MEMBRANE LIPIDS BASIC INFORMATION AND TUTORIALS

WHAT ARE MEMBRANE LIPIDS?
The Importance of Membrane Lipids

Membranes form boundaries around the cell and around distinct subcellular compartments. They act as selectively permeable barriers and are involved in signaling processes.

All membranes contain varying amounts of lipid and protein and some contain small amounts of carbohydrate.

In membranes the three major classes of lipids are the glycerophospholipids, the sphingolipids and the sterols. The glycerophospholipids have a glycerol backbone that is attached to two fatty acid hydrocarbon chains and a phosphorylated headgroup.

These include phosphatidate, phosphatidylcholine, phosphatidylethanolamine, phosphatidylglycerol, phosphatidylinositol and phosphatidylserine. The sphingolipids are based on sphingosine to which a single fatty acid chain is attached and either a phosphorylated headgroup (sphingomyelin) or one or more sugar residues (cerebrosides and gangliosides, the glycosphingolipids).

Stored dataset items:
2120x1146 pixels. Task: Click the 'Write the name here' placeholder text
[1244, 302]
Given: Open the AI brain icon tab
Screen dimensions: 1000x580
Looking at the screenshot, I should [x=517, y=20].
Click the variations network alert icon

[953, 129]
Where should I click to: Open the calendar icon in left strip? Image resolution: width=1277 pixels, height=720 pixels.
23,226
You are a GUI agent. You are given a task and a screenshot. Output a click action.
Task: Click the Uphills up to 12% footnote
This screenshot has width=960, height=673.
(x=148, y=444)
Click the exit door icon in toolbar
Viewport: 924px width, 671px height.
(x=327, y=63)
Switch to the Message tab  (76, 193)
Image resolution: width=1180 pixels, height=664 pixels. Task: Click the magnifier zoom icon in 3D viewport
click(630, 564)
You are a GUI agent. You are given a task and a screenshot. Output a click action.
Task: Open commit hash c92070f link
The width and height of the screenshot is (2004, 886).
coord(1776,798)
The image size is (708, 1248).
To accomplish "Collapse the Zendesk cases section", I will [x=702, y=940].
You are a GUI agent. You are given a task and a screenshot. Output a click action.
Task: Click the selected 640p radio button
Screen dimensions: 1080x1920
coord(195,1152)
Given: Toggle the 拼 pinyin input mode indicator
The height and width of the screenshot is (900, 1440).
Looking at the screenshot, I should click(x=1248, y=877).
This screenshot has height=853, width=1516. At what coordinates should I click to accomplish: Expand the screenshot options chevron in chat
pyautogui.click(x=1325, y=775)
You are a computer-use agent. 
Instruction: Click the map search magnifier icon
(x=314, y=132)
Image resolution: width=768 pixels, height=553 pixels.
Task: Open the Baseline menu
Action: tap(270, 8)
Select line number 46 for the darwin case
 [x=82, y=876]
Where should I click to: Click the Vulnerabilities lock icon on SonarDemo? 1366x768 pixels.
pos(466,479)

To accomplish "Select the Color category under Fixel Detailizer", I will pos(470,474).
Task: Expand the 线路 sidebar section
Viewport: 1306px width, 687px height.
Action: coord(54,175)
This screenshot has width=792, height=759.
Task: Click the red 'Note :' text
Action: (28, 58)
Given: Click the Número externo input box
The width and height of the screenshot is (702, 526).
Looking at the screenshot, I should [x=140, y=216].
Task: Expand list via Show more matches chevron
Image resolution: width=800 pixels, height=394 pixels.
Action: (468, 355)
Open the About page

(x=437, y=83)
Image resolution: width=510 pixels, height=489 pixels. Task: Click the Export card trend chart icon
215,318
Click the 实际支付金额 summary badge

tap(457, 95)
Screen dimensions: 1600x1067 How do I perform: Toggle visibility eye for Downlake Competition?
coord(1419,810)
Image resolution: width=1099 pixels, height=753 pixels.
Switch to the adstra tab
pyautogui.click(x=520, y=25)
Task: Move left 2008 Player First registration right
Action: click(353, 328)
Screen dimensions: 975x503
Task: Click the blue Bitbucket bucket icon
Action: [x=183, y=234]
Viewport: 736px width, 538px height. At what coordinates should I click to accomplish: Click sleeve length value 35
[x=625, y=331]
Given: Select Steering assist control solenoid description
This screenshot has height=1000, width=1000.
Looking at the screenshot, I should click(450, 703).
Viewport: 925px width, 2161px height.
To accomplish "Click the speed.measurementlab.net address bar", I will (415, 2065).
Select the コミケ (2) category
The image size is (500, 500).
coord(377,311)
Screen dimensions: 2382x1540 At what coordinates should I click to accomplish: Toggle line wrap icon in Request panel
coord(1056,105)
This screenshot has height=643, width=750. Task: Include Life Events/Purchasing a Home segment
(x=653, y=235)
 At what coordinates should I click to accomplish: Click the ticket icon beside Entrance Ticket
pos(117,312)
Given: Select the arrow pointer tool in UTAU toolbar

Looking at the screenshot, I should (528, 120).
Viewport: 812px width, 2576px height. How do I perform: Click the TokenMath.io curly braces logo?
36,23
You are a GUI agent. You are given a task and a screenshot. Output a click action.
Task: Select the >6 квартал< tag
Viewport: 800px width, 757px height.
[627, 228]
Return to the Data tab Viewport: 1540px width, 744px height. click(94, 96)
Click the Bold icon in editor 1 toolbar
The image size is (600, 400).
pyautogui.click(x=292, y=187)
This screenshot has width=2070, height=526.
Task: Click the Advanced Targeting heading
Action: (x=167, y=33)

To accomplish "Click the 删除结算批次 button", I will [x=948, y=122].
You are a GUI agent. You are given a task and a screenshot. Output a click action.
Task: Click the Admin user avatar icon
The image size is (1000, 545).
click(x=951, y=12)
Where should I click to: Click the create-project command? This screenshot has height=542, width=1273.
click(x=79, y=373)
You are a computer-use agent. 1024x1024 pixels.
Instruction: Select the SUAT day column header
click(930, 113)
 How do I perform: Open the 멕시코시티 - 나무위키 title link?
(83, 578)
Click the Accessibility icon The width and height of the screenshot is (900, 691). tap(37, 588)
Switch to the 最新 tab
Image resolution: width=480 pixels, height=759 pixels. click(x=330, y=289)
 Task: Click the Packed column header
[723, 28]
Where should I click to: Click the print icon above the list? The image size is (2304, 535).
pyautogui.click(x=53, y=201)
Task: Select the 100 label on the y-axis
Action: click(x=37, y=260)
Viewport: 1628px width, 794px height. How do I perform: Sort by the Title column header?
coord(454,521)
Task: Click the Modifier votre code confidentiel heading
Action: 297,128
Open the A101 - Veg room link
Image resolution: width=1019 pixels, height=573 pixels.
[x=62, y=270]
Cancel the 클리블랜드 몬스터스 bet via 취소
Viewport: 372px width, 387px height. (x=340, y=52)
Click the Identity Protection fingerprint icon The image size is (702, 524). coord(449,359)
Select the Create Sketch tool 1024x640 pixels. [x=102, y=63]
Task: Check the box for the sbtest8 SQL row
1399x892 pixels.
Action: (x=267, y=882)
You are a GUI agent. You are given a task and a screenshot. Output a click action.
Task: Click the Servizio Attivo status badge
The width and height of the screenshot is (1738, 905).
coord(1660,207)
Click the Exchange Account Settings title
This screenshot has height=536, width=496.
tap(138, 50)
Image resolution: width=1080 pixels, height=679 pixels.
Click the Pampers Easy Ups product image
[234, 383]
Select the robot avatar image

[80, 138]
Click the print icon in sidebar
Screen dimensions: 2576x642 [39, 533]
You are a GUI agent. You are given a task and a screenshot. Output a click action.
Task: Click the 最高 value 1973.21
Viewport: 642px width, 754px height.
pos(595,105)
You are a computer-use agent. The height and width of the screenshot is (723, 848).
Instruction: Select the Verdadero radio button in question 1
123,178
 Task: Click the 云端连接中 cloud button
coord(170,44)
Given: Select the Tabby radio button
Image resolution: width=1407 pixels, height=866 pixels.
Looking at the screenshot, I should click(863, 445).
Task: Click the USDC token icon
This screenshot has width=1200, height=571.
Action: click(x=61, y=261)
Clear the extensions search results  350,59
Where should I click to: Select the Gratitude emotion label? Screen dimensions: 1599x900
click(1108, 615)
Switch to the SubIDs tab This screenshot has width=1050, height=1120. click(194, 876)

▶ **Work order A**:
Quote the membrane lipids passage word for word, starting at "MEMBRANE LIPIDS BASIC" and ending at "a phosphorylated headgroup.".
▶ **Work order B**:
Answer these questions from the membrane lipids passage:
(i) What do all membranes contain in varying amounts?
(ii) What are the three major classes of lipids in membranes?
(iii) On what compound are the sphingolipids based?
The items have no connection to the membrane lipids passage.

▶ **Task solution A**:
MEMBRANE LIPIDS BASIC INFORMATION AND TUTORIALS

WHAT ARE MEMBRANE LIPIDS?
The Importance of Membrane Lipids

Membranes form boundaries around the cell and around distinct subcellular compartments. They act as selectively permeable barriers and are involved in signaling processes.

All membranes contain varying amounts of lipid and protein and some contain small amounts of carbohydrate.

In membranes the three major classes of lipids are the glycerophospholipids, the sphingolipids and the sterols. The glycerophospholipids have a glycerol backbone that is attached to two fatty acid hydrocarbon chains and a phosphorylated headgroup.

▶ **Task solution B**:
(i) Lipid and protein.
(ii) The glycerophospholipids, the sphingolipids and the sterols.
(iii) Sphingosine.